Professor Alicia El Haj
Professor Alicia El Haj, FREng, FRSB, FEAMBES, Interdisciplinary Professor of Cell Engineering, joined the Healthcare Technology Institute in the Institute of Translational Medicine at Birmingham University, UK in September 2018. She is a leading figure in Bioengineering and Regenerative Medicine and has been involved in bringing together interdisciplinary groups within biomedicine, maths, physical sciences and engineering interested in aspects of cell and tissue engineering and regenerative medicine to move innovative new cell based therapies to the clinic. Working with the Waters group during a Visiting Fellowship at the Mathematical Institute in Oxford, she has been involved in cross disciplinary experimental and theoretical modelling of tissue engineering protocols in vitro within bioreactor growth environments and in vivo during cell delivery and repair. She has published over 200 publications with funding from EPSRC, MRC, BBSRC, Versus Arthritis, EU Commission and an ERC Advanced Award in 2018. She is also Director of a spin out company MICA Biosystems , Ltd involved in translating innovative in vitro pharma screening tools and stem cell control systems into clinical use.

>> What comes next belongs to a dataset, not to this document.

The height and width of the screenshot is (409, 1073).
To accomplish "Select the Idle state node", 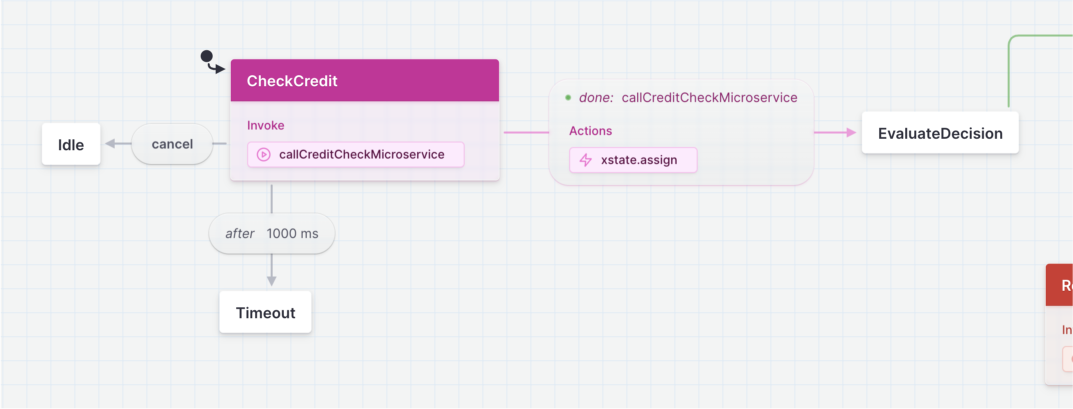I will [x=71, y=145].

She is currently Deputy Director of the MRC UKRMP Regen Med Hub and a partner in the Versus Arthritis Centre in Tissue Engineering and Regenerative Medicine as well as multiple EU programmes. She has been a Research Director of an EPSRC Doctoral Training Centre in Regenerative Medicine, and a co-director of the EPSRC Centre for Innovative Manufacturing Centre in Regenerative Medicine. Prof. El Haj is ex-Chair of the European Council for the Tissue Engineering & Regenerative Medicine International Society (TERMIS). She was awarded with a Royal Society Merit Award in 2014 and is a Fellow of the Royal Academy of Engineering in the UK. In March 2015, she was awarded the MRC Suffrage Award for her role in leading women in STEM. Alicia actively engages in public events having presented ‘Remote Control Healing’ at the Café Scientifique in Royal Society London and at the ‘Next Big Thing’ at the Hay Festival 2017. In 2020, she was awarded the IOM3 Chapman medal for her major contribution towards translation of biomedical materials into healthcare.